Анаис опускается на колени перед карликом. Взяв со стола несоленый крекер (12 калорий, 0,5 граммов белка), она засовывает его удивленному Мири в рот, который оказался на одной высоте с ее собственным. Анаис садится на корточки, ей хочется быть еще меньше ростом, чем Мири.
Бруно спрашивает, останется ли господин Мири обедать. Но тот не может, ему нужно еще покрасить фронтон церкви к началу фирташа, хотя бы его нижнюю часть, на которую целый год мочатся деревенские жители, их козы, ослы и собаки. Коленопреклоненная Анаис объявляет, что хочет ему помочь: она может очень точно проводить прямые линии кистью, у нее вообще здорово получается все, что требует точности. Кротко жуя, Мири обещает согласовать это с отцом Бимом.
* * *
У Бруно все время болит голова. Ему кажется, что это оттого, что цыганская краска повредила кожу на его черепе, сам череп и то, что под ним, внутри.
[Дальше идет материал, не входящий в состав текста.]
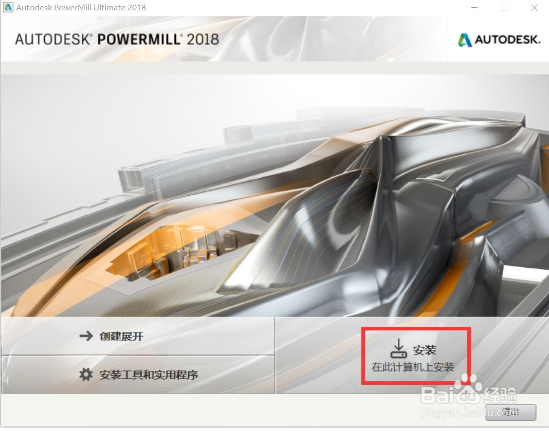Click the Autodesk app icon in the title bar

pyautogui.click(x=8, y=7)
— Дурашка, — говорит Анаис, — просто это потому, что ты слишком далек от природы, привык к выхлопным газам и не переносишь кислорода.
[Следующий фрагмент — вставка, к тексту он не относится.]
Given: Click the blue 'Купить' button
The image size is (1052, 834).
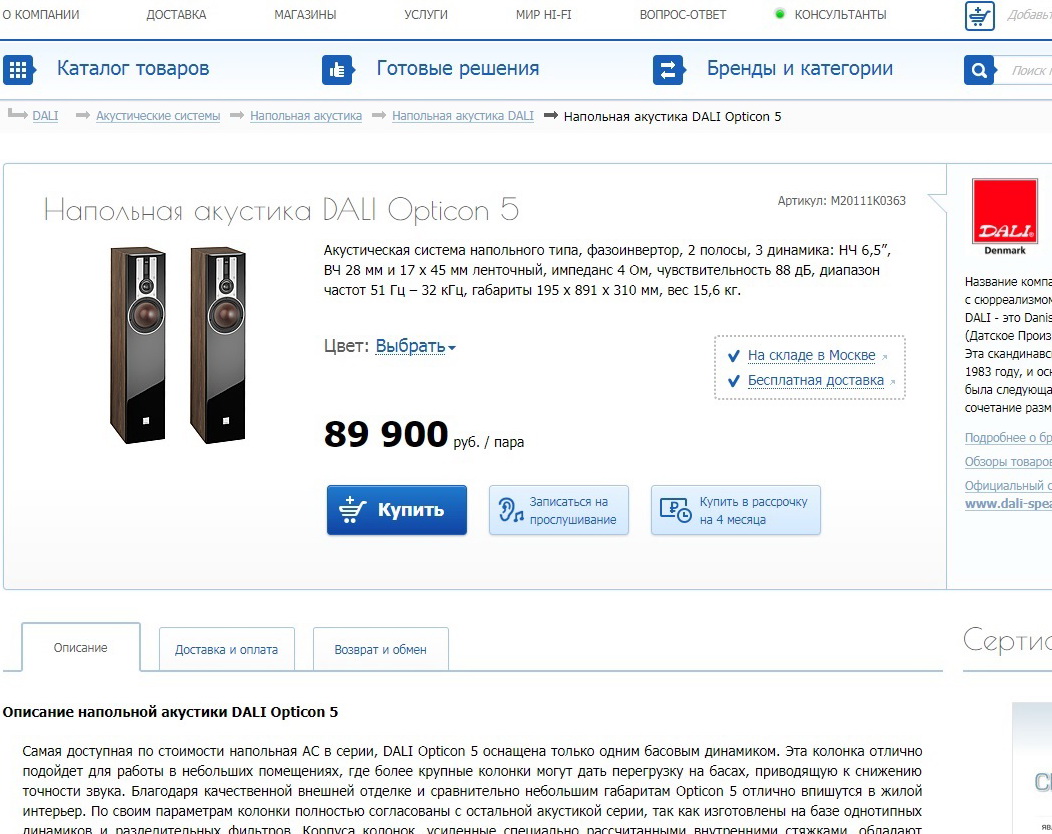Looking at the screenshot, I should (397, 510).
В черном одеянии, повязав на голову голубой тюрбан, она покидает жилище. Бруно сползает с софы, словно старый, выживший из ума узник со своих нар. Он изо всех сил трет и скребет свой череп, вооружившись куском мыла, похожим на сыр, и поливает его горячей водой, почти кипятком, затем вытирает кухонным полотенцем — волосы заблестели и стали, если это только возможно, еще голубее. Бруно выливает на голову диет-колу, которая пенится и шипит, как десяток местных аборигенов.
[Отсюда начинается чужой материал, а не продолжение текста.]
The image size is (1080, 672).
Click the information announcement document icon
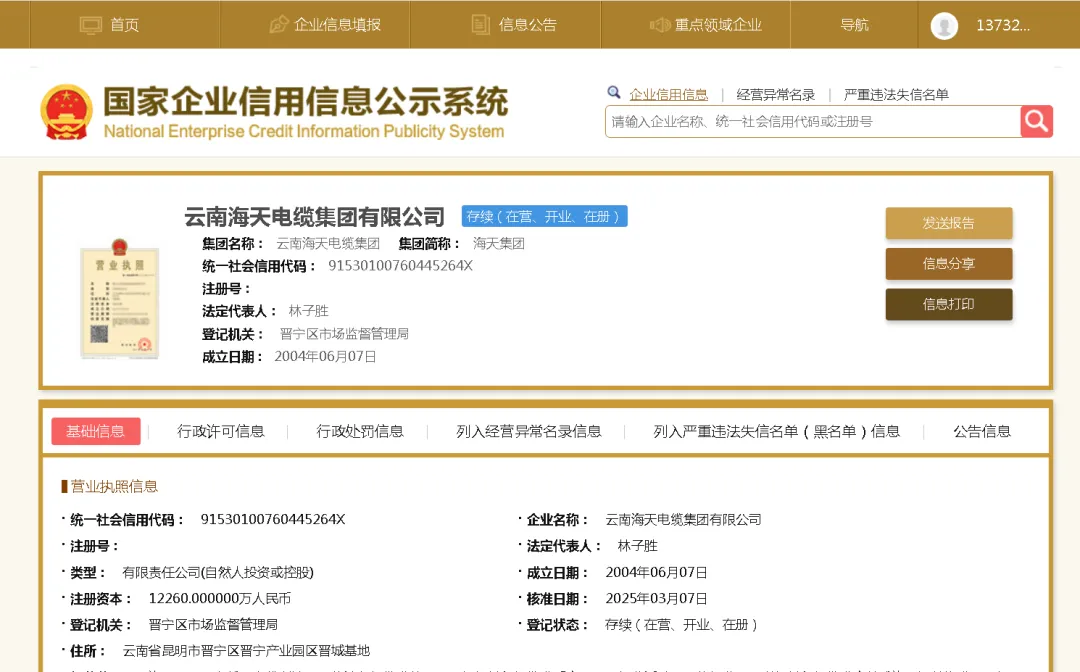pyautogui.click(x=481, y=25)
Выкурив несколько сигарет, Бруно отдирает на стене в спальне кусок обоев, пишет на нем фломастером: «Моя месть будет сладкой» — и прикалывает записку над кроватью. Потом надвигает свою (свою ли?) кепку до самых бровей и выходит на улицу. Безобразный рыжий кот сопровождает его на единственную в деревне террасу. Она пуста. Трактирщик заговаривает с ним. Похоже, язык его меняется день ото дня. Никогда прежде не слыхал Бруно таких звуков, какие издает этот человек. Он бессмысленно повторяет их за ним, и тогда трактирщик приносит кисло-сладкое пиво почти без пены. Деревня спит. Бруно задается вопросом, когда и как все в его жизни пошло наперекосяк (о если бы он знал причину!), а может быть, так было предопределено судьбой, чтобы в один прекрасный день он проснулся с голубыми волосами, а потом слушал зловещее бормотание и шипение, долетавшие из-за занавески бара. У него нестерпимо печет голову. Кажется, он вот-вот из твердого состояния перейдет в жидкое, а затем обратится в газ.